Eugene F Parte (September 1) asks a pertinent question about the cause of the energy crisis and the current inadequate response. In short, there are different contributing factors at play which can be attributed to globalisation, left-wing activism and government policy.
The interventionist approach of governments to everyday life, particularly in response to Covid-19, is one factor. In choosing to shut down society to mitigate the effects of the virus, many governments in western society paid little attention to the consequences of this policy. As many businesses were forced to close, demand for energy dropped. As economies were opened simultaneously, the subsequent demand for energy outstripped the supply available causing prices to rise, the costs of which have been passed on to consumers. Ergo, everything seems much more expensive than it did two years ago.
A second factor is the dogged pursuit of ‘net zero’ carbon emissions by western governments and climate change activists. Cheap sources of energy – coal, oil, natural gas etc – have been put beyond domestic use as part of the drive towards more ‘sustainable means’. The failings of this policy means energy companies are compelled to purchase supplies, at great expense, from global markets which are quite volatile at present.
Instead of facing up to reality, political parties and activists are revealing their anti-capitalist tendencies by portraying the energy crisis as some grand conspiracy by companies to gouge prices at the expense of human welfare. The truth is the energy companies are acting in line with public policy which is determined by the hugely influential green lobby.
Those who support the net zero approach were supportive of the government’s approach to Covid, choosing to put ideology ahead of pragmatism. The consequences are now plain to see as our economies are ravaged by the inflationary effects of lockdowns, furlough, a profligate monetarist approach and the unaffordable net zero strategy.
Stormont politicians do not emerge from this without criticism. Many of our representatives have little experience working in the commercial world and seem to think that the solution to the energy crisis, like all problems, can be solved by handouts and more state intervention. Only a society which values capitalism, individual liberty and supports an independent energy policy can provide prosperity to its citizens. The alternative to this is playing out before our eyes and is causing hardship for everyone.
People living with cancer face a financial wrecking ball
Many people living with cancer in Northern Ireland are feeling enormous pressure right now with the spiralling cost of living and soaring energy bills. This is on top of the devastating financial burden a cancer diagnosis can bring as a result of extra, and often unexpected costs. Cancer alone can be a financial wrecking ball.

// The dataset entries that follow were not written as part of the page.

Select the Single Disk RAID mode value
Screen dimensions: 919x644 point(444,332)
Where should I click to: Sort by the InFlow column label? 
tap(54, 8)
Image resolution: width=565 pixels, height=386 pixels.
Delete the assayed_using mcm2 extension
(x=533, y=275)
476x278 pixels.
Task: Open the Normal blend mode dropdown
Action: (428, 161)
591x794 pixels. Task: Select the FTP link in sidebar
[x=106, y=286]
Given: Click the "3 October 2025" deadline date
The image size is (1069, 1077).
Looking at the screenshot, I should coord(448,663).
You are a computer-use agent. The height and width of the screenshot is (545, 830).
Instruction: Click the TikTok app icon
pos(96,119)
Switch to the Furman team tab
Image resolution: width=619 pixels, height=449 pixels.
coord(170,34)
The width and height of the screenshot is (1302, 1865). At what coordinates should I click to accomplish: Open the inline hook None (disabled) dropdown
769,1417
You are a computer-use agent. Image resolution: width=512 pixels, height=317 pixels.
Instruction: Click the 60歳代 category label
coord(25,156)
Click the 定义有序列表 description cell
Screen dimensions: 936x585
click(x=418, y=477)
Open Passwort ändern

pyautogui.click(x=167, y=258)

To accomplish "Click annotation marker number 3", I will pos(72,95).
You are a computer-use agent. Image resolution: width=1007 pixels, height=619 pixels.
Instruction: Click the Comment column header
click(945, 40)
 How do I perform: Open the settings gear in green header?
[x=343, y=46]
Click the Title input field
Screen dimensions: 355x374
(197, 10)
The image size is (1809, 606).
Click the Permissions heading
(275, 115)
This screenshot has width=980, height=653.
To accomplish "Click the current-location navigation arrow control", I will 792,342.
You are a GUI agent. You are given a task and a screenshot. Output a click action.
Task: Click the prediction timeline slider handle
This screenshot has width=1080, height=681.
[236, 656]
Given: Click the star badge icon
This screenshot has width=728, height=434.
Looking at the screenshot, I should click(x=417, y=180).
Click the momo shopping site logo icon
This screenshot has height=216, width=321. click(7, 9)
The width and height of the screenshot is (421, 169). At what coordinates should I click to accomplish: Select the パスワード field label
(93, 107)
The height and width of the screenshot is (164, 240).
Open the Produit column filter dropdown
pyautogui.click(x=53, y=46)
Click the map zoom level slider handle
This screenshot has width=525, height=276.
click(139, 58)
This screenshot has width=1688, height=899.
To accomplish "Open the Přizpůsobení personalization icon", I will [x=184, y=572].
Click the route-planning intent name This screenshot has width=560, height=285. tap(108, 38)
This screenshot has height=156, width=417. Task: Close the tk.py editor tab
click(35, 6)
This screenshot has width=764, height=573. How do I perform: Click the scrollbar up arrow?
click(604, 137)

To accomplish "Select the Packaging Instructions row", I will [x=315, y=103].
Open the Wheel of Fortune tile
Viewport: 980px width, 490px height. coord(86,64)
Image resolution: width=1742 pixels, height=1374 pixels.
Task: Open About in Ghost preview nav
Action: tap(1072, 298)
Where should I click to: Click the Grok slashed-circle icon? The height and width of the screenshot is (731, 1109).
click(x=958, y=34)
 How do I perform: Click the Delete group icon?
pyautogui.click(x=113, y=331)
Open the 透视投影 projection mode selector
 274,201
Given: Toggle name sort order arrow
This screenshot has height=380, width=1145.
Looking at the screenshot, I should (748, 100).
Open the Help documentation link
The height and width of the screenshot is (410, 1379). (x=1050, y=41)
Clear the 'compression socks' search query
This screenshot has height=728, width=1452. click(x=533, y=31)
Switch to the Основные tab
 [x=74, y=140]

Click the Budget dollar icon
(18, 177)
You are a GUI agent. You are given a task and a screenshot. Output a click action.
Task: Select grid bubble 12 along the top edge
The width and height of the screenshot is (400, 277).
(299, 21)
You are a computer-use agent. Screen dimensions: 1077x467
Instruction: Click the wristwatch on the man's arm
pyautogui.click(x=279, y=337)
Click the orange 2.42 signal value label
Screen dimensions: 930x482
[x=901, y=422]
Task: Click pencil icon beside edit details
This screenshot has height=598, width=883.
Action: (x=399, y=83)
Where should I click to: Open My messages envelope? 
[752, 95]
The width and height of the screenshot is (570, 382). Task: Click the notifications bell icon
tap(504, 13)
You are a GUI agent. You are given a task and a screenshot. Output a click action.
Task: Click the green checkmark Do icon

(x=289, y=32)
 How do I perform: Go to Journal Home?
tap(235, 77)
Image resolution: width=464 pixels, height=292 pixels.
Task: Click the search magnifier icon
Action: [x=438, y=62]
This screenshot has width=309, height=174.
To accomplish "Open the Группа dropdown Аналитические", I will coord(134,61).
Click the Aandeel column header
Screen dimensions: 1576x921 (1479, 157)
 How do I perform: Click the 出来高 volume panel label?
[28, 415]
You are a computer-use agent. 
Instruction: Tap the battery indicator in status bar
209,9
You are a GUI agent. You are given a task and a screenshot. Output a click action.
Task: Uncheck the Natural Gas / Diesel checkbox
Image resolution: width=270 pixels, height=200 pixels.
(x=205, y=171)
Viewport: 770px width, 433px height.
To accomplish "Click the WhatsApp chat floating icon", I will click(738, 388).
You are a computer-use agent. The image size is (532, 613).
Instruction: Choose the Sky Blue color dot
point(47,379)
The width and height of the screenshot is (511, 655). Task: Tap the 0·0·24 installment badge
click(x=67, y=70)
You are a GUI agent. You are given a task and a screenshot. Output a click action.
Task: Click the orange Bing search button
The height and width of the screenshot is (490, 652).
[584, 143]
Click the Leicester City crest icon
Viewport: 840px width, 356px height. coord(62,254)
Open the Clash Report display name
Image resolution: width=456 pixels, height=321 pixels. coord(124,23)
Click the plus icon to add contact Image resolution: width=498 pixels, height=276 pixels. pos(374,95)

Macmillan services are hearing from people who are anxious about how they are going to financially cope in the months ahead – they are worried about the cost of living – and justly so.
Without a functioning Executive, people living with cancer are being let down. The pandemic continues to affect health and social care; waiting times are an unmitigated failure; and people are already struggling to heat and eat. Northern Ireland is spiralling into an unprecedented crisis with a complete lack of governance.
The news following the chancellor’s visit, that the £400 energy bill discount will be delivered in Northern Ireland, is something of a short-term relief but the lack of urgency around the time frames is distressing and will not reduce the stress and anxiety that people are feeling so sharply.
Strong political leadership, and reassurance for people living with cancer are urgently needed. Above all, an Executive is needed and needed now. People living with cancer need to live, not just survive.
McMillan Cancer, Northern Ireland
Lucid Poll asked wrong question
Throughout history nationalist Ireland has described Michael Collins as a traitor who ‘sold out’ the nationalist people of Northern Ireland, a naive fool who was tricked into signing the Anglo Irish Treaty by the duplicitous British and now on the 100th anniversary of his killing he is claimed by various shades of nationalism as a ‘national hero’.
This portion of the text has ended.